--- Recorded data ---
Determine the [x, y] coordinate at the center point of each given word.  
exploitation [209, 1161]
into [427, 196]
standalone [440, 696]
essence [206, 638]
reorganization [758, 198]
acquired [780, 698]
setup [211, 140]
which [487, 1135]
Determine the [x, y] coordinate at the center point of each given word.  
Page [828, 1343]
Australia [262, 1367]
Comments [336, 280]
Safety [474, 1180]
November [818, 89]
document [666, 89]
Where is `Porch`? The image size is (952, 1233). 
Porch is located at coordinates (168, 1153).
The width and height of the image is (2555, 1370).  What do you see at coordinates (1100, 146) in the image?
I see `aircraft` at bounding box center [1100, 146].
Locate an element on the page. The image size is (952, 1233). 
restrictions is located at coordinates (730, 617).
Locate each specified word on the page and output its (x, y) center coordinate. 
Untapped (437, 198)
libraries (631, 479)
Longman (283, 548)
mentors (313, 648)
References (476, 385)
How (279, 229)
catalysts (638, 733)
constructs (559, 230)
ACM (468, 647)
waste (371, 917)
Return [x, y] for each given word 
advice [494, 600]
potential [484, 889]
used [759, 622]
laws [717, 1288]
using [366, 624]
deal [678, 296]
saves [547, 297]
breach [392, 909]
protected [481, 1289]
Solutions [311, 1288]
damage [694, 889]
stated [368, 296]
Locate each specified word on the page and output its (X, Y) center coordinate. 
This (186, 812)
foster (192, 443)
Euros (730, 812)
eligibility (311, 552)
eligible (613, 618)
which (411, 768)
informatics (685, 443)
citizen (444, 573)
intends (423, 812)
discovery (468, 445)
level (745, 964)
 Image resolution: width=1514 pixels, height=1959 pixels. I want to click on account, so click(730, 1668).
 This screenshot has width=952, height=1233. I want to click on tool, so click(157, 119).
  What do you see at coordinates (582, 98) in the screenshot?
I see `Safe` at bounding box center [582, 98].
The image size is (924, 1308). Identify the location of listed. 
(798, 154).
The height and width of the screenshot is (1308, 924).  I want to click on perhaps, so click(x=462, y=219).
---
§ Direction
Change every "Determine" in the lines above to "Find" and give all the lines back with nothing else altered.

§ Reply
Find the [x, y] coordinate at the center point of each given word.  
exploitation [209, 1161]
into [427, 196]
standalone [440, 696]
essence [206, 638]
reorganization [758, 198]
acquired [780, 698]
setup [211, 140]
which [487, 1135]
Find the [x, y] coordinate at the center point of each given word.  
Page [828, 1343]
Australia [262, 1367]
Comments [336, 280]
Safety [474, 1180]
November [818, 89]
document [666, 89]
Where is `Porch`? The image size is (952, 1233). 
Porch is located at coordinates (168, 1153).
The width and height of the image is (2555, 1370).  What do you see at coordinates (1100, 146) in the image?
I see `aircraft` at bounding box center [1100, 146].
Locate an element on the page. The image size is (952, 1233). 
restrictions is located at coordinates (730, 617).
Locate each specified word on the page and output its (x, y) center coordinate. 
Untapped (437, 198)
libraries (631, 479)
Longman (283, 548)
mentors (313, 648)
References (476, 385)
How (279, 229)
catalysts (638, 733)
constructs (559, 230)
ACM (468, 647)
waste (371, 917)
Return [x, y] for each given word 
advice [494, 600]
potential [484, 889]
used [759, 622]
laws [717, 1288]
using [366, 624]
deal [678, 296]
saves [547, 297]
breach [392, 909]
protected [481, 1289]
Solutions [311, 1288]
damage [694, 889]
stated [368, 296]
Locate each specified word on the page and output its (X, Y) center coordinate. 
This (186, 812)
foster (192, 443)
Euros (730, 812)
eligibility (311, 552)
eligible (613, 618)
which (411, 768)
informatics (685, 443)
citizen (444, 573)
intends (423, 812)
discovery (468, 445)
level (745, 964)
 Image resolution: width=1514 pixels, height=1959 pixels. I want to click on account, so click(730, 1668).
 This screenshot has width=952, height=1233. I want to click on tool, so click(157, 119).
  What do you see at coordinates (582, 98) in the screenshot?
I see `Safe` at bounding box center [582, 98].
The image size is (924, 1308). Identify the location of listed. 
(798, 154).
The height and width of the screenshot is (1308, 924).  I want to click on perhaps, so click(x=462, y=219).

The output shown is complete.